Simultaneamente, o Banco Central Europeu (BCE) publicou, em fevereiro de 2026, um parecer que esclarece outro período de transição importante — o período de tolerância de nove meses para a sobreposição entre o MiCA e a Diretiva de Serviços de Pagamento (PSD2) — que termina em 2 de março de 2026. A partir dessa data, os CASP que oferecem serviços de pagamento envolvendo EMTs devem obter dupla autorização ou colaborar com uma entidade autorizada. Essas mudanças delineiam um cenário claro: a supervisão de criptoativos na UE passou do estágio de “elaboração de regras” para o de “execução de regras”.
Por que as stablecoins se tornaram o foco central dessa reformulação regulatória?
As stablecoins, especialmente os EMTs, tornaram-se o núcleo da regulação do MiCA devido à sua integração profunda com o sistema financeiro tradicional e os sistemas de pagamento. O MiCA diferencia estritamente ART (suporte por um conjunto de ativos) de EMT (suporte por uma única moeda fiduciária), limitando a emissão de EMTs a instituições de crédito ou de moeda eletrónica autorizadas na UE. A lógica por trás dessa mecânica é “mesmo negócio, mesmo risco, mesma supervisão”. Quando EMTs são usados em pagamentos diários, seu uso constitui, na prática, um serviço de pagamento, devendo cumprir as regras da PSD2. O parecer do BCE de fevereiro de 2026 reforça que até transferências entre carteiras, incluindo transferências EMT entre carteiras de primeira parte do usuário, podem ser consideradas transações de pagamento, acionando a necessidade de autorização sob a PSD2. Isso significa que possuir apenas uma licença do MiCA não é suficiente para operar plenamente com EMTs; na verdade, as autoridades reguladoras estão usando esse mecanismo para integrar as atividades de criptoativos de forma contínua no arcabouço regulatório financeiro existente.
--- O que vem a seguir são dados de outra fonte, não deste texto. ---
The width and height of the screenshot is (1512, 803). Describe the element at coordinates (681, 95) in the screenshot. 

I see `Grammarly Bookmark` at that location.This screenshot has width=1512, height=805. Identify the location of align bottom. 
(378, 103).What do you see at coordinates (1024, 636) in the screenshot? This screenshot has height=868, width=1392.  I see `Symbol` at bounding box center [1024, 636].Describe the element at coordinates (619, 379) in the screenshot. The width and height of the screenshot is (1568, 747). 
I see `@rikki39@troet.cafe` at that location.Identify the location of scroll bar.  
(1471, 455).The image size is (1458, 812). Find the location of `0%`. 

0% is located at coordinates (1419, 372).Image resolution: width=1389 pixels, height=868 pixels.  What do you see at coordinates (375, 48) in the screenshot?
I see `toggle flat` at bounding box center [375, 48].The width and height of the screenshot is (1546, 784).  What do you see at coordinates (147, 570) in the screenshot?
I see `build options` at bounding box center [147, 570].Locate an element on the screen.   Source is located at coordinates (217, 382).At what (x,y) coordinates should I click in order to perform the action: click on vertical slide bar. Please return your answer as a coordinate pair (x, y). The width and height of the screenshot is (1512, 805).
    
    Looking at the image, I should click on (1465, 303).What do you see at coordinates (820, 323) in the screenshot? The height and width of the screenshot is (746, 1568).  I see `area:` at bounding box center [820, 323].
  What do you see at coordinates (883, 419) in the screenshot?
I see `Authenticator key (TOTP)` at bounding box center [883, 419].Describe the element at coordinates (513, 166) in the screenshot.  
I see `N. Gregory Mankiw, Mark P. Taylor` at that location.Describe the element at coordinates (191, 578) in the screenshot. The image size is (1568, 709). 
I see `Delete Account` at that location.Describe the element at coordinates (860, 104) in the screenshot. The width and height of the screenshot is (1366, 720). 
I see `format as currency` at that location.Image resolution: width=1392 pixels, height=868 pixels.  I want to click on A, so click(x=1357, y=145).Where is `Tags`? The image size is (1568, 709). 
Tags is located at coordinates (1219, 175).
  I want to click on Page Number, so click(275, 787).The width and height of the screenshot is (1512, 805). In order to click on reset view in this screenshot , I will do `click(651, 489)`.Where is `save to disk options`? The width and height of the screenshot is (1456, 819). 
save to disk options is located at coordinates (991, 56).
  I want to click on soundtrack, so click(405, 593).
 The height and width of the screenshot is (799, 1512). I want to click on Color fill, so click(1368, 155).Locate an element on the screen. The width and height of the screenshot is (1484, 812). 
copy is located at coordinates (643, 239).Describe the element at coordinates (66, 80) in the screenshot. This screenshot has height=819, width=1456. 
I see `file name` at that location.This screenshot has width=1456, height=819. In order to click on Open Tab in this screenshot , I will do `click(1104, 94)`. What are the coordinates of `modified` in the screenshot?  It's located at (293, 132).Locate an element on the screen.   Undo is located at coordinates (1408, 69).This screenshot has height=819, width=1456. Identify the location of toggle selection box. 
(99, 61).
Quais custos de conformidade e custos estruturais advêm do mecanismo de dupla supervisão?
A supervisão coordenada entre MiCA e PSD2, embora vise mitigar riscos, impõe custos de conformidade e custos estruturais significativos ao setor. Primeiramente, o aumento dos custos de licenciamento: um CASP que deseja oferecer serviços de pagamento com EMTs precisa solicitar simultaneamente uma licença sob o MiCA e sob a PSD2 (como instituição de pagamento ou EMI), ou estabelecer parcerias com entidades licenciadas. Isso representa não só um custo financeiro, mas também um grande investimento de tempo e recursos organizacionais. Em segundo lugar, a complexificação operacional: conforme esclarecido pela ESMA, os CASP devem garantir a segregação completa dos ativos dos clientes e dos seus próprios ativos na camada de endereços de carteira, além de não poderem usar cláusulas genéricas nos termos de uso para privar os usuários do direito de receber ativos como forks ou airdrops. Para plataformas que dependem de sistemas internos complexos de liquidez global e reconciliações, isso exige uma reconstrução de sua arquitetura técnica e de seus contratos com usuários. Estima-se que essas altas barreiras de conformidade possam levar à concentração de mercado nas principais plataformas, enquanto pequenos times de inovação podem ser forçados a sair do mercado da UE ou migrar para protocolos descentralizados sem licença.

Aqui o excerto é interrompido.